A l’inverse, Dada reste une belle et irremplaçable folie. Né à Zurich pendant le massacre de la Première Guerre Mondiale, il cracha sur les pouvoirs sans chercher à racoler ses prébendes. Contre les fausses vertus, il imposa le vrai désordre à coup de douches littéraires, plastiques et même cinématographiques puisqu’il inventa le cinéma « abstrait ». Le coffret édité par « Derrière la salle de bain » prouve combien cette avant-garde possède la vie dure. Il ne cherche pas à momifier le mouvement. Bien au contraire. Sa mise en page garde l’esprit qui régnait au Cabaret Voltaire de Zurich. Il ne barguigne en rien une symbolique bricolée ou à coups d’étiquettes approximatives. Les dadaïstes y restent tels qu’ils furent : des irréductibles capables de traduire l’inquiétude moderne et de mettre à mal la prétendue pureté de l’humanisme et ses postiches séducteurs.

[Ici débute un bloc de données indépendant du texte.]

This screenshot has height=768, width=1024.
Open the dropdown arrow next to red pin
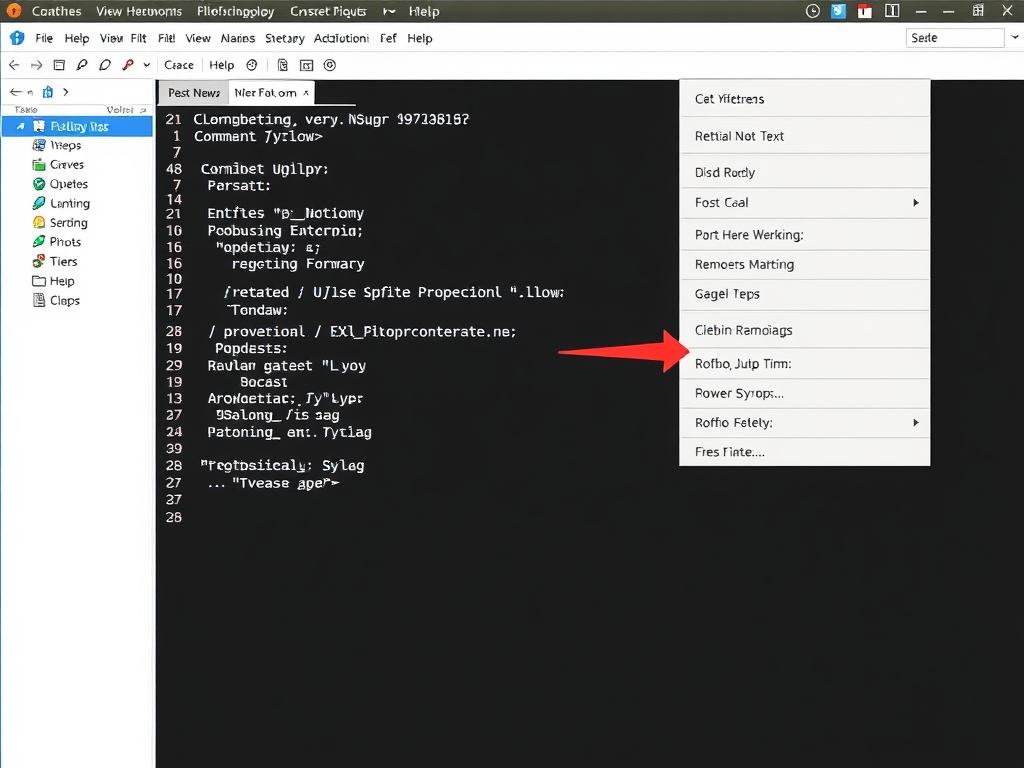(x=147, y=65)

Sans Rastignac à sa tête, Dada ne cessa de bouger, voguant entre Zurich et New-York et brisant les idoles d’une vision idéaliste et romantique. Jamais avaricieux de chaos, Dada opte pour la dépense vitale contre la mort. La prétendue évolution du mouvement vers le surréalisme fut donc une régression et une suite de rattrapages que l’ensemble présenté ici permet d’apprécier. Il permet aussi de prouver que Dada ne pouvait rétrécir sous le yatagan des évangélistes qui s’en emparèrent pour lui succéder. Dada reste l’apéritif qui ouvre des appétits à des iconographies possibles et que près de cent ans après sa naissance on rêve encore de voir éclater.